STORIE DEL NOVECENTO
Coppa Davis: magliette rosse contro il regime
Santiago del Cile, sabato 18 dicembre 1976. Sul campo, Patricio Cornejo e Jaime Fillol, in tenuta bianca. Di fronte, Adriano Panatta e Paolo Bertolucci, pantaloncini bianchi e maglietta rossa. È il doppio della finale di Coppa Davis. Il giorno prima, Barazzutti e Panatta hanno vinto i singolari: l’Italia è sul 2 a 0, manca un solo punto.

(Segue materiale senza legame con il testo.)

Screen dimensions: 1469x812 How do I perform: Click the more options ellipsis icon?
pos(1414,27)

La Davis, il più prestigioso trofeo mondiale a squadre, è la consacrazione del tennis in Italia, ormai uno sport di massa con circa 17mila campi e 180mila tesserati. Eppure, la Rai trasmette le partite in differita e i toni sono bassi. Anzi, polemiche infuocate hanno spaccato il Paese. Nei mesi precedenti, l’Italia ha sconfitto 5 a 0 Polonia e Jugoslavia e 4 a 0 la Svezia. Poi, l’impresa a Wimbledon: 4 a 1 alla Gran Bretagna con un grande Tonino Zugarelli. Infine, a settembre, la battaglia contro l’Australia delle leggende, Tony Roche e John Newcombe: 3 a 2.

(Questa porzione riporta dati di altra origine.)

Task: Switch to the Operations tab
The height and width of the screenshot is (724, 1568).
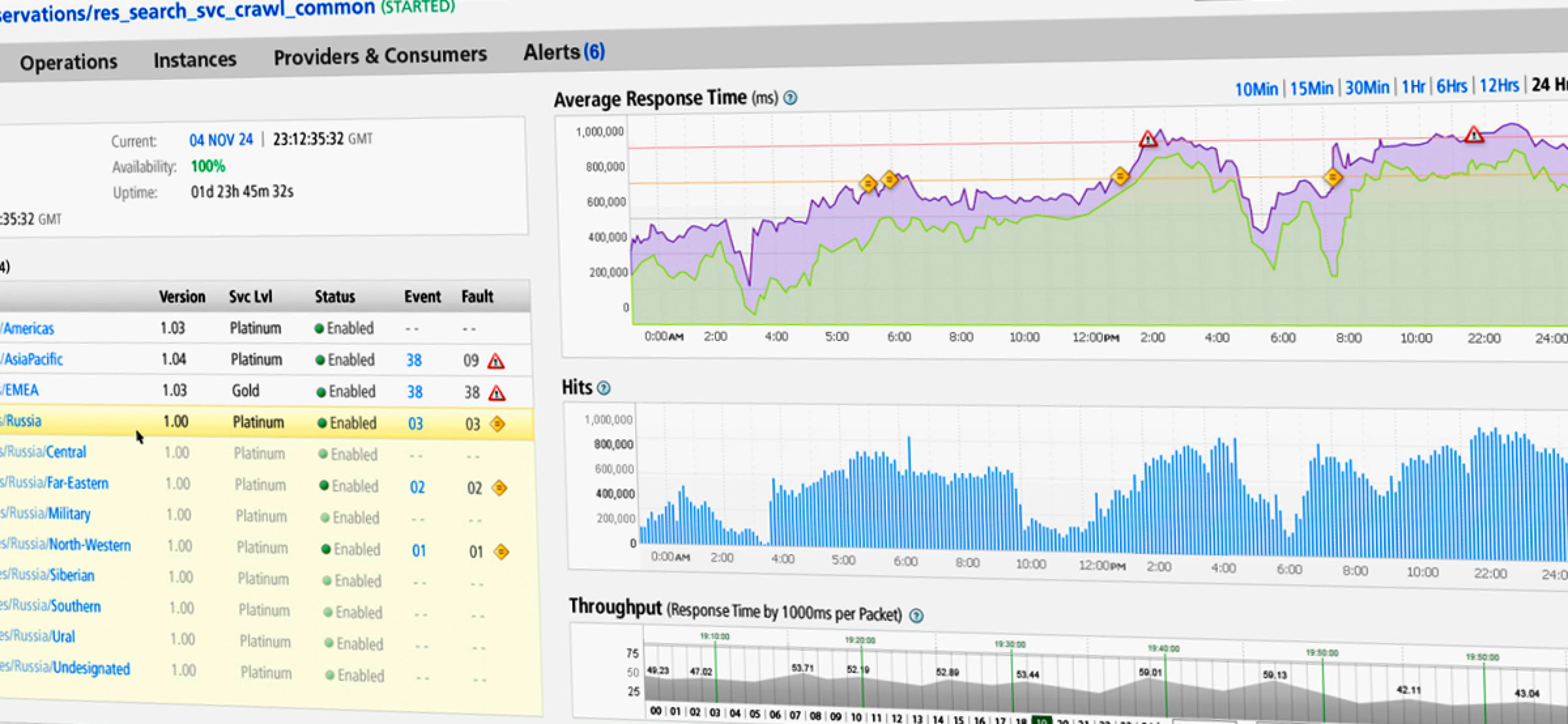Action: point(69,63)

Manca solo il Cile. Ed è un problema: l’11 settembre 1973 il Colpo di Stato del generale Augusto Pinochet ha rovesciato il governo democraticamente eletto di Salvador Allende e istituito una feroce dittatura. Una mattanza: nello Stadio “Nacional” sono stati rinchiusi, torturati e uccisi migliaia di oppositori. In Italia il golpe ha provocato sdegno e preoccupazione. Una parte della società si è mobilitata e anche il mondo dello spettacolo: da Lucio Dalla a Edoardo Bennato, da Dario Fo a Francesco Guccini. Grazie all’ambasciatore Tomaso De Vergottini, poi, molti esuli hanno trovato asilo ed Enrico Berlinguer ha lanciato l’idea del “compromesso storico” proprio ragionando sui fatti del Cile. Così, il dibattito è riesploso: è opportuno giocare? Partecipare legittima la dittatura? Boicottare la finale danneggerebbe Pinochet? Il Cile, peraltro, si è qualificato senza giocare: lo sport è un medium di massa, veicola informazioni e incide nella costruzione dell’opinione pubblica, e l’Unione Sovietica si è rifiutata di disputare la semifinale. Anche l’India nel 1975 non è scesa in campo contro il Sudafrica dell’Apartheid.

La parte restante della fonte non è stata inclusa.